His discovery changed the face of the printing industry.

As a young boy, Alois Senefelder had a real passion for theatre. Finding little success as an actor, he became fairly successful as a comic playwright. However, he found out that the profits were almost non-existent unless he could find a way to make multiple copies of his songs and plays quickly. Thus began the unknowing endeavour that would eventually be the lithographic printing process.

In those days, copper plates were used in printing. Nonetheless, creating the text and images to be printed in reverse on the plates was a difficult process. Senefelder decided to use cheap slabs of Bavarian limestone to practice the art of reverse imaging. In the meantime, he made a liquid comprised of wax, soap, lamp black and rainwater to help him correct mistakes on the copper plates. It was these two materials, limestone and the correction fluid, that subsequently became the cornerstones of litho printing.

It wasn’t long before Senefelder realised, through experimentation, that using the correction fluid to draw on limestone gave him an image resistant to water. He could them treat the limestone with water and follow it up with oil based ink. When applied to paper, the image would be printed right side up; thus, Senefelder invented what he called ‘chemical printing’ and later patented lithography.

The Rise Of Lithography And The Transfer Process

Alois Senefelder

Alois Senefelder, inventor of Lithographic Printing (1771-1834)

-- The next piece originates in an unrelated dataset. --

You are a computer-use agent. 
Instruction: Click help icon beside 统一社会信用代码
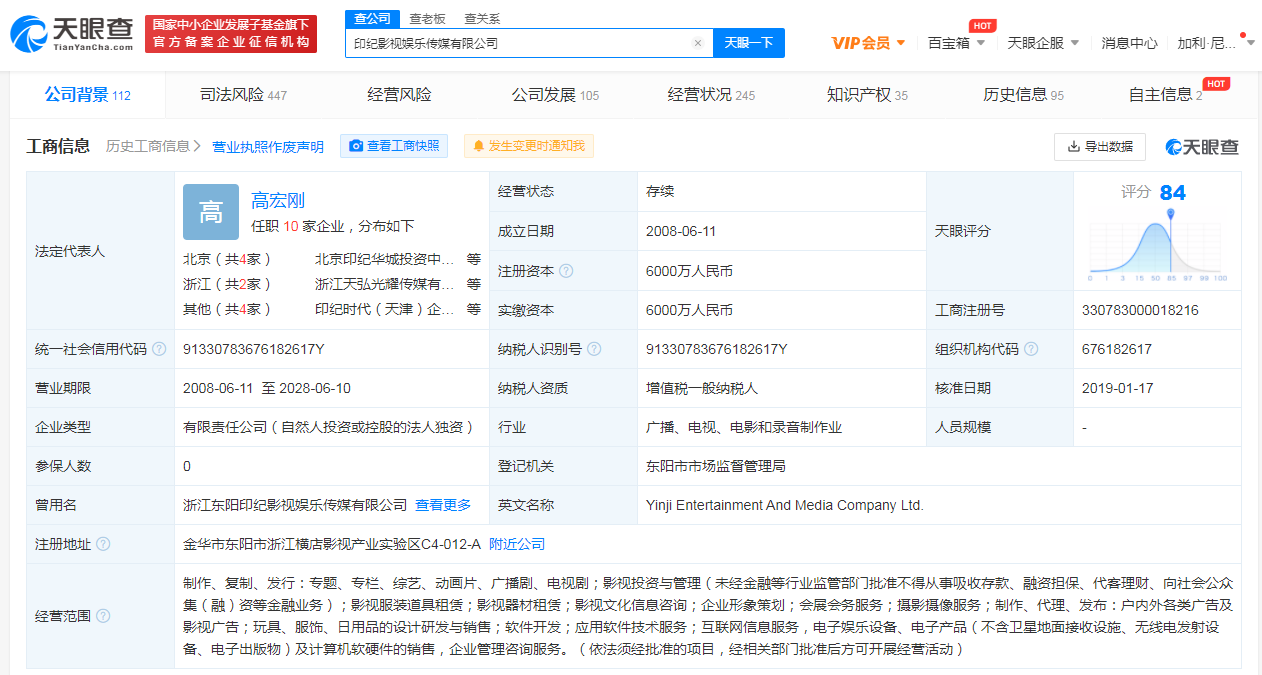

In 1817, Alois Senefelder designer a press that would automatically dampen and ink the plate, thus making the process even simple. The first lithograph appeared in the U.S. in 1819, and the demand for this method of printing increased massively. By 1971, there were at least 450 hand operated and 30 steam presses in the U.S. alone. Senefelder is also credited with the discovery of the transfer process. Through even more experimentation, he realised that he could transfer drawings and writing from paper onto the lithographic stone, to create the printing image This was a fantastic discovery, as it allowed people to ‘copy’ previously existing text and images. In addition, you didn’t need to be an expert at reverse imaging.